==== Material provided

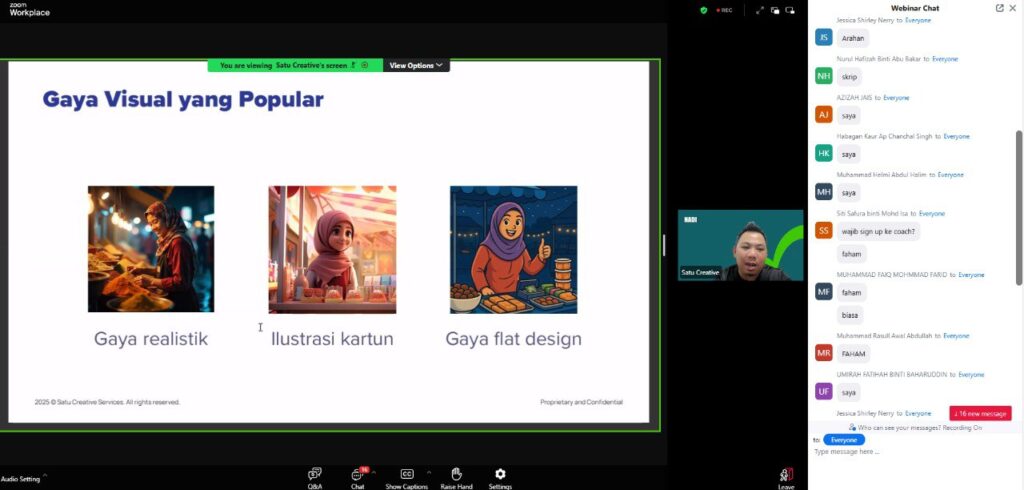
Task: Select Satu Creative speaker video thumbnail
Action: [740, 245]
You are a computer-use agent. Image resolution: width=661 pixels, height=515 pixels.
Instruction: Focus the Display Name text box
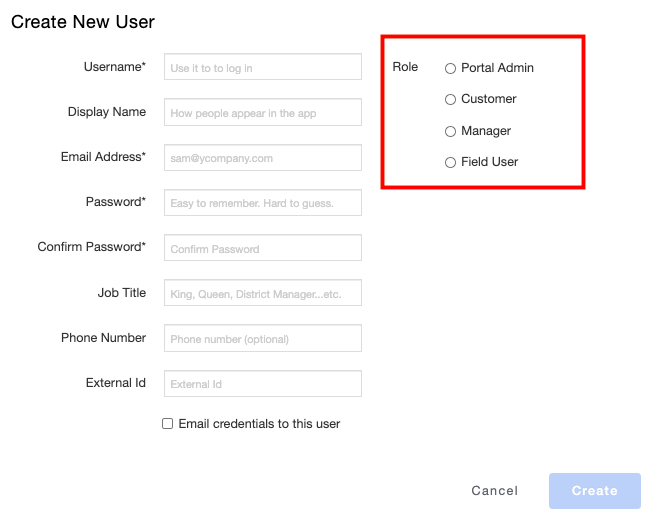(x=263, y=112)
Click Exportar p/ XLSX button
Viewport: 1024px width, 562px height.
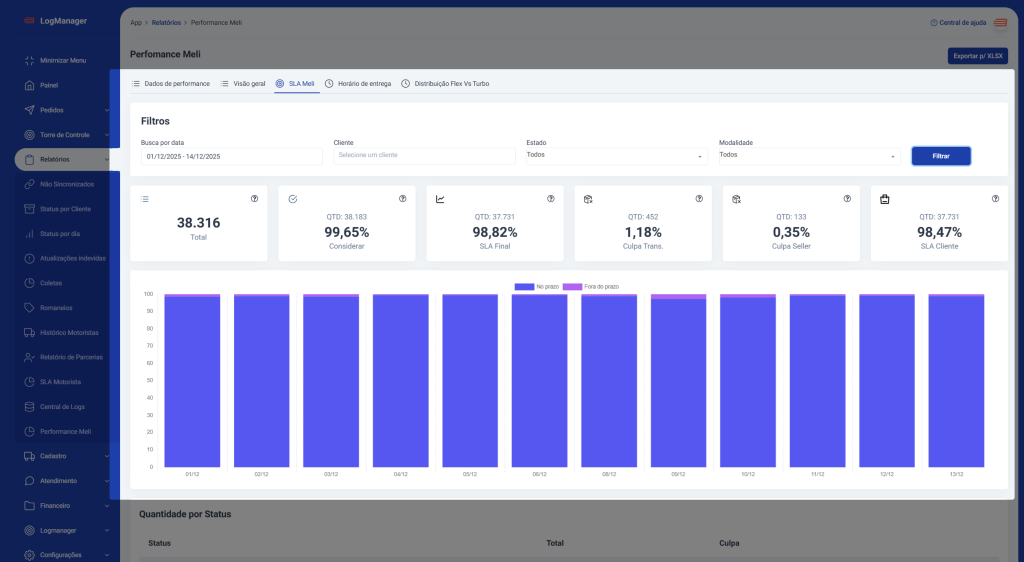[x=977, y=56]
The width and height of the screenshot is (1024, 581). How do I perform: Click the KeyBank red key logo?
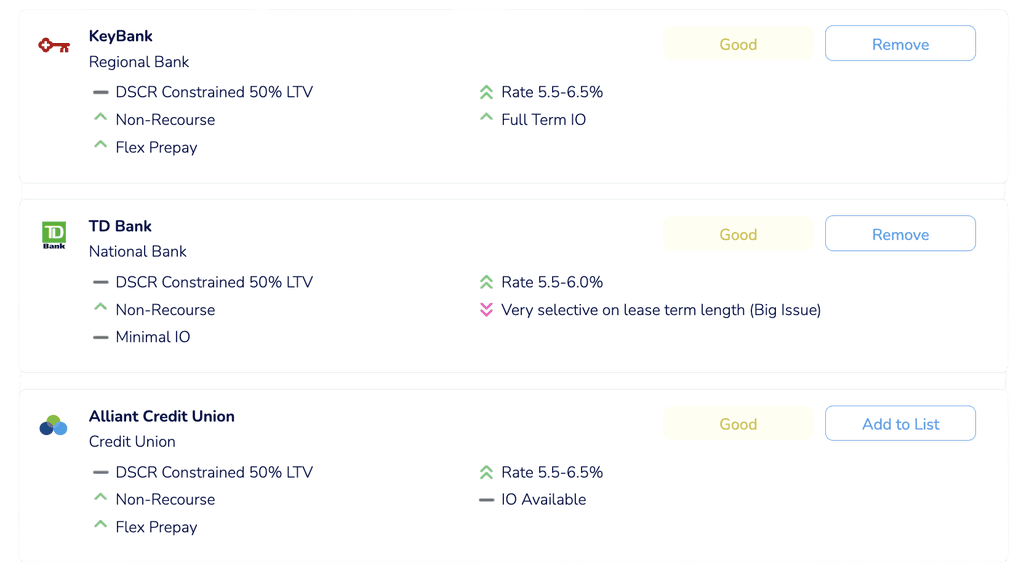tap(53, 45)
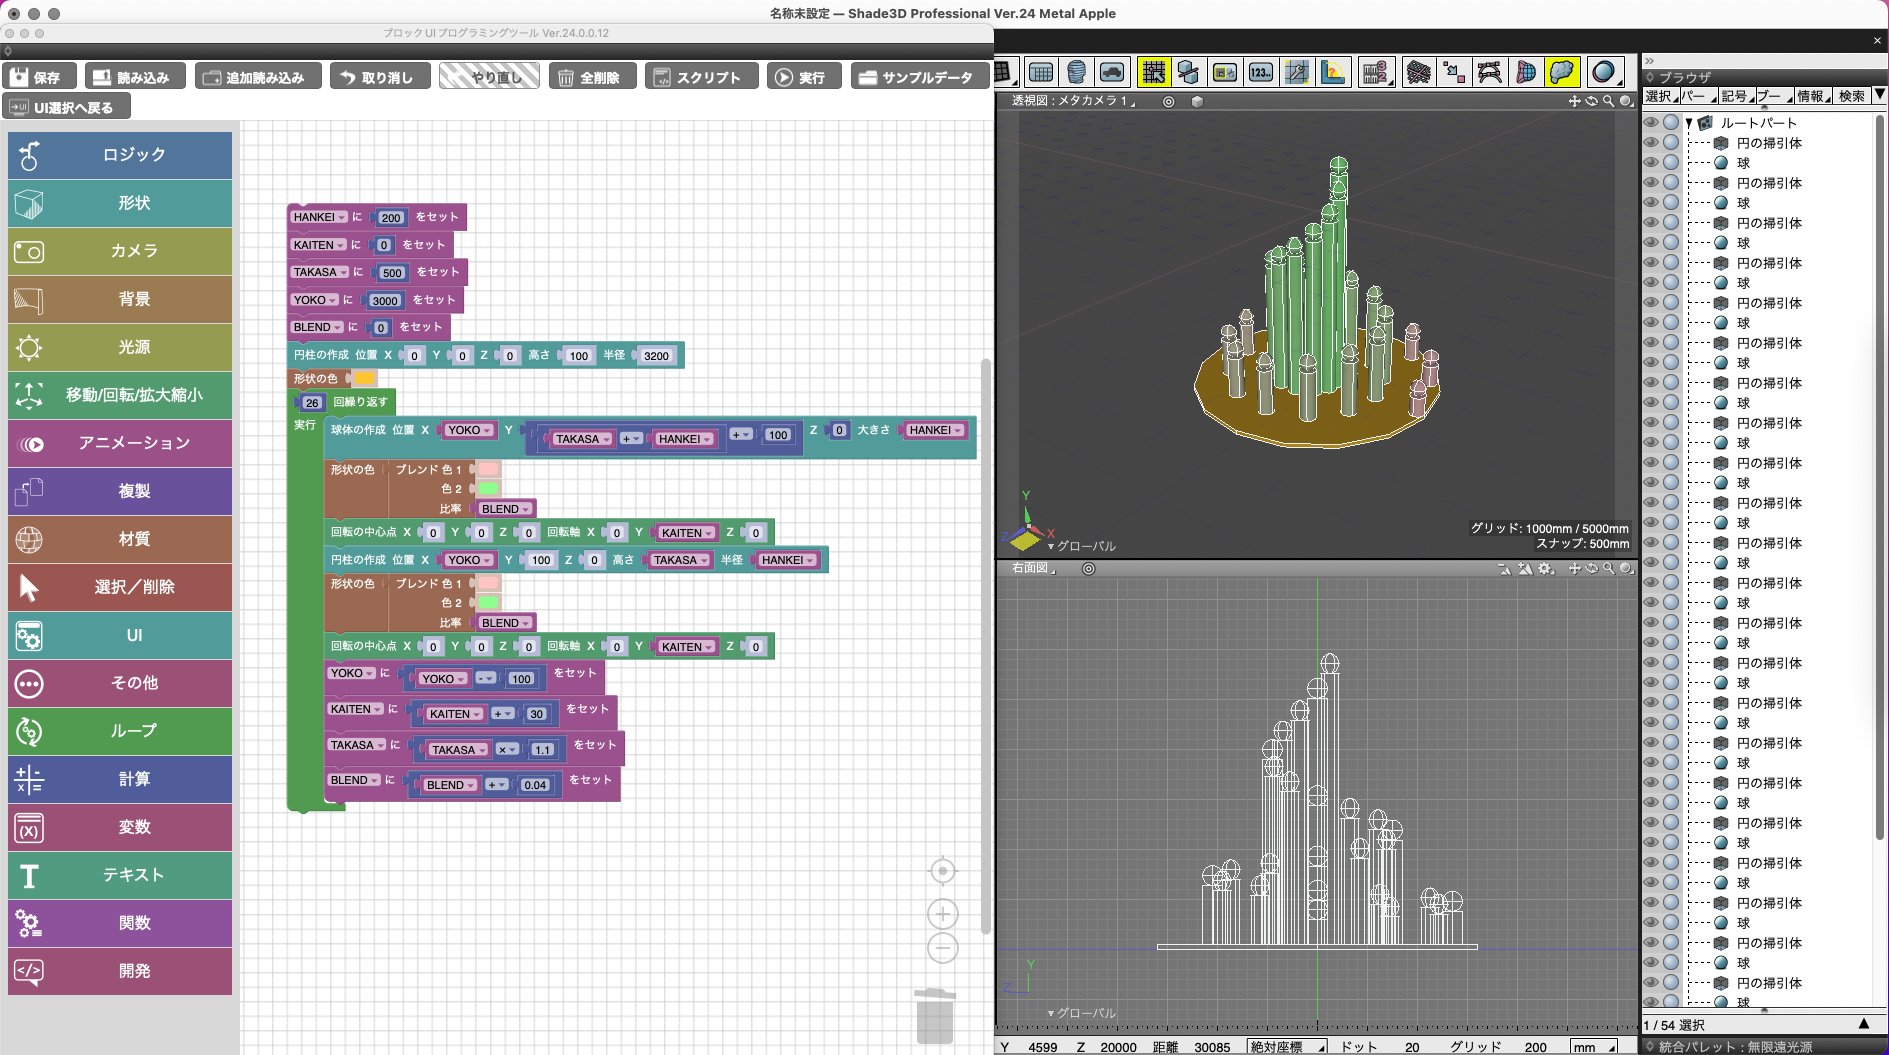Click the trash can icon on canvas

click(935, 1016)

========

Reproduce exactly, and only, the lines from the one holding "Click Exportar p/ XLSX button" through the final line of the entries. Do not include the pictures.

Click Exportar p/ XLSX button
Viewport: 1024px width, 562px height.
[x=977, y=56]
The width and height of the screenshot is (1024, 581). How do I perform: Click the KeyBank red key logo?
tap(53, 45)
Click the trash can icon on canvas

click(935, 1016)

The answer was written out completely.